DIRECTIVE ▸
Return the records exactly, from the line with "Image resolution: width=1468" through the end of the records.

LISTED ENTRIES ▸
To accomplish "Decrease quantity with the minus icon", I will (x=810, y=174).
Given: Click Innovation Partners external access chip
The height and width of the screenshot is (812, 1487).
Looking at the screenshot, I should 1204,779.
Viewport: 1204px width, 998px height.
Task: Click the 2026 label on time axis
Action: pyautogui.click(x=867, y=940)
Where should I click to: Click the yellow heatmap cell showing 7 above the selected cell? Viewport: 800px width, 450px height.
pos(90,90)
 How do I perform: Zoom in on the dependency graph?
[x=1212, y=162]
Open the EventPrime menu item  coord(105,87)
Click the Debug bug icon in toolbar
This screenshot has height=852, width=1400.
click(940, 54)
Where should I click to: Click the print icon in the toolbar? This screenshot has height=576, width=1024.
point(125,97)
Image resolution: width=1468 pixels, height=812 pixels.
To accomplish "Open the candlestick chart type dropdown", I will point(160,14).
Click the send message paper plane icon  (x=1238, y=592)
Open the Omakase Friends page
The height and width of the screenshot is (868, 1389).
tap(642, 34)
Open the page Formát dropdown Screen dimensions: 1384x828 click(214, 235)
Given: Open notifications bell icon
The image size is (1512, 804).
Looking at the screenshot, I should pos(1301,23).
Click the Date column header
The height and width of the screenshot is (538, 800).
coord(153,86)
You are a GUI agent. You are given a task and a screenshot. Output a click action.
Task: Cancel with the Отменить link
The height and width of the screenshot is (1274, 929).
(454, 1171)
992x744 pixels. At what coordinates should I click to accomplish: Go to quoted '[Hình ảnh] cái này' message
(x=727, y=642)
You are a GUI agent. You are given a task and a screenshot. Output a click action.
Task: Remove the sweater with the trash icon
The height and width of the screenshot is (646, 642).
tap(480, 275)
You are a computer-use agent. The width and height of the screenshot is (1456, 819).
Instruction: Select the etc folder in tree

RESULT OF THIS EXERCISE ▸
Image resolution: width=1468 pixels, height=812 pixels.
To accomplish "Open the candlestick chart type dropdown", I will point(160,14).
Click the send message paper plane icon  (x=1238, y=592)
Open the Omakase Friends page
The height and width of the screenshot is (868, 1389).
tap(642, 34)
Open the page Formát dropdown Screen dimensions: 1384x828 click(214, 235)
Given: Open notifications bell icon
The image size is (1512, 804).
Looking at the screenshot, I should pos(1301,23).
Click the Date column header
The height and width of the screenshot is (538, 800).
coord(153,86)
You are a GUI agent. You are given a task and a screenshot. Output a click action.
Task: Cancel with the Отменить link
The height and width of the screenshot is (1274, 929).
(454, 1171)
992x744 pixels. At what coordinates should I click to accomplish: Go to quoted '[Hình ảnh] cái này' message
(x=727, y=642)
You are a GUI agent. You are given a task and a screenshot. Output a click action.
Task: Remove the sweater with the trash icon
The height and width of the screenshot is (646, 642).
tap(480, 275)
You are a computer-use agent. The width and height of the screenshot is (1456, 819).
Instruction: Select the etc folder in tree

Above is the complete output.